Еще одно вологодское обозначение связки лука, в которой луковицы сплетены между собой, встречается в двух формах - медведко и медведок: «У меня раз лука много наросло, а старушка одна попросила. Я медведко красного лука сняла, ей отдала»; «Медведок на верёвку крутят, луковички идут по кругу»; «Луку навесили медведок на верёвку» [2]; «Лук-от хочу весь в медведки сделать, эдак быстрее высохнет»; «Медведки над печью висят» [16. Вып. 4. С. 77].

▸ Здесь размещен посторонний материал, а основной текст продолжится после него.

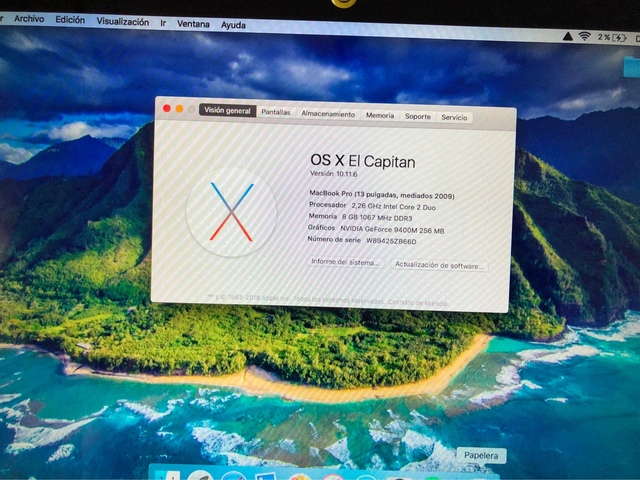This screenshot has height=480, width=640.
Task: Click the Informe del sistema button
Action: (x=345, y=262)
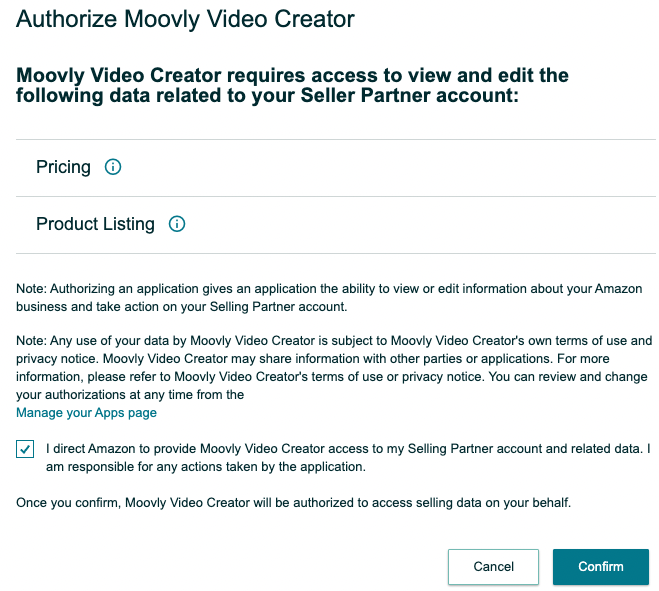Viewport: 659px width, 591px height.
Task: Uncheck the Amazon access authorization checkbox
Action: (25, 449)
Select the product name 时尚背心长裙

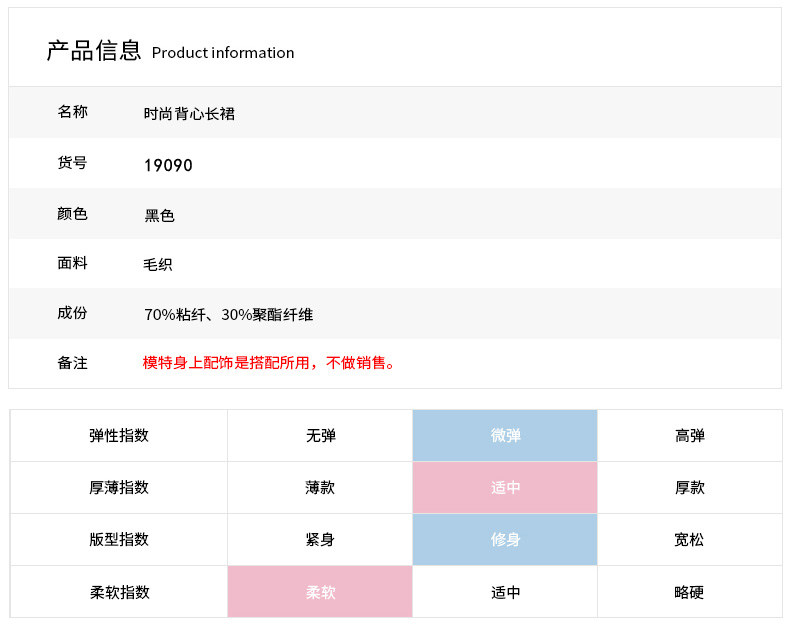tap(189, 114)
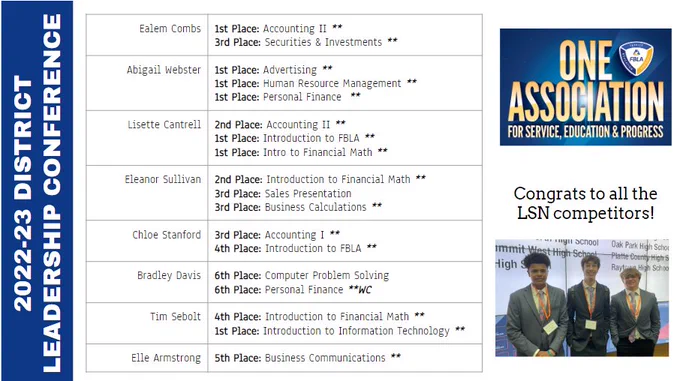
Task: Select the Lisette Cantrell name cell
Action: point(147,138)
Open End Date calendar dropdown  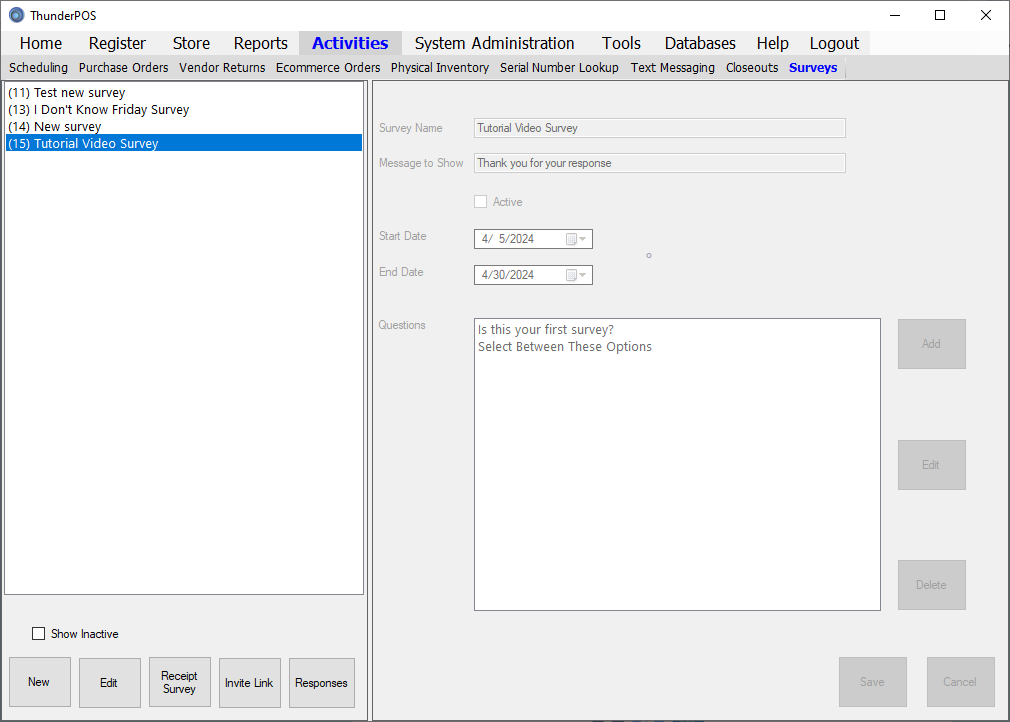(576, 275)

Диалектные лексемы медведко (медведка) и медведок представляют собой обширный набор омонимов, причем многие из значений выражаются всеми названными формами. Разные значения весьма далеко отстоят друг от друга - ср., к примеру, общенар. медведка `насекомое отряда прямокрылых, с покрытым короткими бархатистыми волосками телом, живущее в земле и являющееся вредителем сельскохозяйственных культур', уфим. медведка `спаржа аптечная Asparagus officinalis L.' [8. Вып. 18. С. 64], влг. медведка (-о) `рычаг, используемый для валки леса' [2], без указ. места медведок, медведка `слепец, слепыш, подземный головастый зверок Spalax typhlus, вовсе безглазый' [18. Т. 2. С. 814] и мн. др. Несмотря на значительные семантические расстояния, можно предполагать, что все обсуждаемые синхронные омонимы являются семантико-словообразовательными дериватами слова медведь. В частности, мотивационные признаки, положенные в основу «растительных» номинаций (названий спаржи, дягиля, грибов), среди других многочисленных «медвежьих» названий растений перечислены В.Б. Колосовой в [23]. Наиболее полно омонимичные медведки в общенародном языке и диалектах рассмотрены И.А. Шелковой в [24], где прослежена история форм как в «природных» значениях (они фигурируют в памятниках письменности с XVII в., «обрастая» семантическими дериватами СлРЯ XI-XVII в.), так и в «технических» - первое подобное значение фиксируется в словаре XVIII в. - медведка `низкая телега, дроги на катках для перевозки тяжестей'. И. А. Шелкова считает, что во всех рассмотренных в статье случаях можно говорить о метафорическом переносе на базе разных признаков: по внешнему сходству с медведем возникло медведка `молодой бобренок' и диал. (арх., влг., алтайск.) медведок (медведко, земляной медведок) `крот' [Там же. С. 74-75]; приспособления и предметы, обозначаемые этими формами, либо обладают большими размерами, либо предназначаются для работы с тяжестями, что согласуется «с представлением о медведе как большом, сильном и неуклюжем существе» [Там же. С. 76] и пр.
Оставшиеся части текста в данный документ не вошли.